■ About this task ■
The full listing must be reproduced exactly as given.

·····

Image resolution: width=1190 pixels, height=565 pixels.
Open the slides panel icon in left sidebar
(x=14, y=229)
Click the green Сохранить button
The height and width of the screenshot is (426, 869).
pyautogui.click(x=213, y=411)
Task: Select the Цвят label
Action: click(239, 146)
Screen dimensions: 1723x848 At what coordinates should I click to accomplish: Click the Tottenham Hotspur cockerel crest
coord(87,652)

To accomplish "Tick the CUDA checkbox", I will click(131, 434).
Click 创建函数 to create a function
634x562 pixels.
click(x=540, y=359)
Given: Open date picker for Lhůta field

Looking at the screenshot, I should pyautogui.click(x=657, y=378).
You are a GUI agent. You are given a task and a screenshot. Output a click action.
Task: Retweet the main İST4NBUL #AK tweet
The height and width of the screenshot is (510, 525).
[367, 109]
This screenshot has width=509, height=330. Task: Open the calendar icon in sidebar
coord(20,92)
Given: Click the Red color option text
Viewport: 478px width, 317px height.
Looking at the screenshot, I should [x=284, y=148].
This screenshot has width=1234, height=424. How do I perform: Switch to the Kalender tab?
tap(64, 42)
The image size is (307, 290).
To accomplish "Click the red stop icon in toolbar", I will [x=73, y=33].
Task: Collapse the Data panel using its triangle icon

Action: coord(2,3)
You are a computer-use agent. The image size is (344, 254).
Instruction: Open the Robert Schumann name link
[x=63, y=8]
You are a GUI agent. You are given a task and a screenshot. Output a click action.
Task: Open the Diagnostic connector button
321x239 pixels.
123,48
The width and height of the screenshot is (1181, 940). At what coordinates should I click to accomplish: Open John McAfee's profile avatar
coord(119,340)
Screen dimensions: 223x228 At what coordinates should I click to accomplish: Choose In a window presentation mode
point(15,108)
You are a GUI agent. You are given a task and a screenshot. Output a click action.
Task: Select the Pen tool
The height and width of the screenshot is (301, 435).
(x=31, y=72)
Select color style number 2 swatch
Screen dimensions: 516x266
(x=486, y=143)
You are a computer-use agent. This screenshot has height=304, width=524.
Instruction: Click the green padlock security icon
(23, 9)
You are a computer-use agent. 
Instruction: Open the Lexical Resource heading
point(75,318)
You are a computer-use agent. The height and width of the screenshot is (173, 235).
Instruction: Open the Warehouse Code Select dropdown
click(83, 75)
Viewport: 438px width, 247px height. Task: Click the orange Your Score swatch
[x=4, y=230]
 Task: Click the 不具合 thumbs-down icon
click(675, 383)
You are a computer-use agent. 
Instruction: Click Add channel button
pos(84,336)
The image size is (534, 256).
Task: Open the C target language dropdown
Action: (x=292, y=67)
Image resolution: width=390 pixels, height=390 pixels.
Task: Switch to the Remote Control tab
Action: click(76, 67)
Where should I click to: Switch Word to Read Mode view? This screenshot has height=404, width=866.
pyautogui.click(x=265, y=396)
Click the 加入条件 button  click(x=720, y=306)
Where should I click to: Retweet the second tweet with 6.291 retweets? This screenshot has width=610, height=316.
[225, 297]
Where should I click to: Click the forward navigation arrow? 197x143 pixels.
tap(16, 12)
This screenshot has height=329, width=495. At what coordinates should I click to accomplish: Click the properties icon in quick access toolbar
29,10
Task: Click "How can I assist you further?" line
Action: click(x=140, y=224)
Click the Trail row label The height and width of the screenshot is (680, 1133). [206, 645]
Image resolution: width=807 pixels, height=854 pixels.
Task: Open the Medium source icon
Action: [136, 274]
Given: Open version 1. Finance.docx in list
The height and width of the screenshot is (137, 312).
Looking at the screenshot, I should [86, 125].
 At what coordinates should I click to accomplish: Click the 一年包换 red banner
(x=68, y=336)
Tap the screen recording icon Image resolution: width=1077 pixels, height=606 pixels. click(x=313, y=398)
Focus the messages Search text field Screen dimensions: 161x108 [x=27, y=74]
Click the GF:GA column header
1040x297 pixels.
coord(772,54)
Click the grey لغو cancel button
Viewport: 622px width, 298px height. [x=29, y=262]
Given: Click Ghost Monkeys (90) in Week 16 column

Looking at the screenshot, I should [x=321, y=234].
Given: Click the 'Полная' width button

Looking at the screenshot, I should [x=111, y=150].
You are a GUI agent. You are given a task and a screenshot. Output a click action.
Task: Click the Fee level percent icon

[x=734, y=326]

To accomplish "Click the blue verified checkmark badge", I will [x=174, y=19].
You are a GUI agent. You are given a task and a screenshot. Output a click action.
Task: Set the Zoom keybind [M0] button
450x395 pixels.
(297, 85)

·····

■ Response for this exercise ■
Image resolution: width=1190 pixels, height=565 pixels.
Open the slides panel icon in left sidebar
(x=14, y=229)
Click the green Сохранить button
The height and width of the screenshot is (426, 869).
pyautogui.click(x=213, y=411)
Task: Select the Цвят label
Action: click(239, 146)
Screen dimensions: 1723x848 At what coordinates should I click to accomplish: Click the Tottenham Hotspur cockerel crest
coord(87,652)

To accomplish "Tick the CUDA checkbox", I will click(131, 434).
Click 创建函数 to create a function
634x562 pixels.
click(x=540, y=359)
Given: Open date picker for Lhůta field

Looking at the screenshot, I should pyautogui.click(x=657, y=378).
You are a GUI agent. You are given a task and a screenshot. Output a click action.
Task: Retweet the main İST4NBUL #AK tweet
The height and width of the screenshot is (510, 525).
[367, 109]
This screenshot has width=509, height=330. Task: Open the calendar icon in sidebar
coord(20,92)
Given: Click the Red color option text
Viewport: 478px width, 317px height.
Looking at the screenshot, I should [x=284, y=148].
This screenshot has width=1234, height=424. How do I perform: Switch to the Kalender tab?
tap(64, 42)
The image size is (307, 290).
To accomplish "Click the red stop icon in toolbar", I will [x=73, y=33].
Task: Collapse the Data panel using its triangle icon

Action: coord(2,3)
You are a computer-use agent. The image size is (344, 254).
Instruction: Open the Robert Schumann name link
[x=63, y=8]
You are a GUI agent. You are given a task and a screenshot. Output a click action.
Task: Open the Diagnostic connector button
321x239 pixels.
123,48
The width and height of the screenshot is (1181, 940). At what coordinates should I click to accomplish: Open John McAfee's profile avatar
coord(119,340)
Screen dimensions: 223x228 At what coordinates should I click to accomplish: Choose In a window presentation mode
point(15,108)
You are a GUI agent. You are given a task and a screenshot. Output a click action.
Task: Select the Pen tool
The height and width of the screenshot is (301, 435).
(x=31, y=72)
Select color style number 2 swatch
Screen dimensions: 516x266
(x=486, y=143)
You are a computer-use agent. This screenshot has height=304, width=524.
Instruction: Click the green padlock security icon
(23, 9)
You are a computer-use agent. 
Instruction: Open the Lexical Resource heading
point(75,318)
You are a computer-use agent. The height and width of the screenshot is (173, 235).
Instruction: Open the Warehouse Code Select dropdown
click(83, 75)
Viewport: 438px width, 247px height. Task: Click the orange Your Score swatch
[x=4, y=230]
 Task: Click the 不具合 thumbs-down icon
click(675, 383)
You are a computer-use agent. 
Instruction: Click Add channel button
pos(84,336)
The image size is (534, 256).
Task: Open the C target language dropdown
Action: (x=292, y=67)
Image resolution: width=390 pixels, height=390 pixels.
Task: Switch to the Remote Control tab
Action: click(76, 67)
Where should I click to: Switch Word to Read Mode view? This screenshot has height=404, width=866.
pyautogui.click(x=265, y=396)
Click the 加入条件 button  click(x=720, y=306)
Where should I click to: Retweet the second tweet with 6.291 retweets? This screenshot has width=610, height=316.
[225, 297]
Where should I click to: Click the forward navigation arrow? 197x143 pixels.
tap(16, 12)
This screenshot has height=329, width=495. At what coordinates should I click to accomplish: Click the properties icon in quick access toolbar
29,10
Task: Click "How can I assist you further?" line
Action: click(x=140, y=224)
Click the Trail row label The height and width of the screenshot is (680, 1133). [206, 645]
Image resolution: width=807 pixels, height=854 pixels.
Task: Open the Medium source icon
Action: [136, 274]
Given: Open version 1. Finance.docx in list
The height and width of the screenshot is (137, 312).
Looking at the screenshot, I should [86, 125].
 At what coordinates should I click to accomplish: Click the 一年包换 red banner
(x=68, y=336)
Tap the screen recording icon Image resolution: width=1077 pixels, height=606 pixels. click(x=313, y=398)
Focus the messages Search text field Screen dimensions: 161x108 [x=27, y=74]
Click the GF:GA column header
1040x297 pixels.
coord(772,54)
Click the grey لغو cancel button
Viewport: 622px width, 298px height. [x=29, y=262]
Given: Click Ghost Monkeys (90) in Week 16 column

Looking at the screenshot, I should [x=321, y=234].
Given: Click the 'Полная' width button

Looking at the screenshot, I should [x=111, y=150].
You are a GUI agent. You are given a task and a screenshot. Output a click action.
Task: Click the Fee level percent icon

[x=734, y=326]

To accomplish "Click the blue verified checkmark badge", I will [x=174, y=19].
You are a GUI agent. You are given a task and a screenshot. Output a click action.
Task: Set the Zoom keybind [M0] button
450x395 pixels.
(297, 85)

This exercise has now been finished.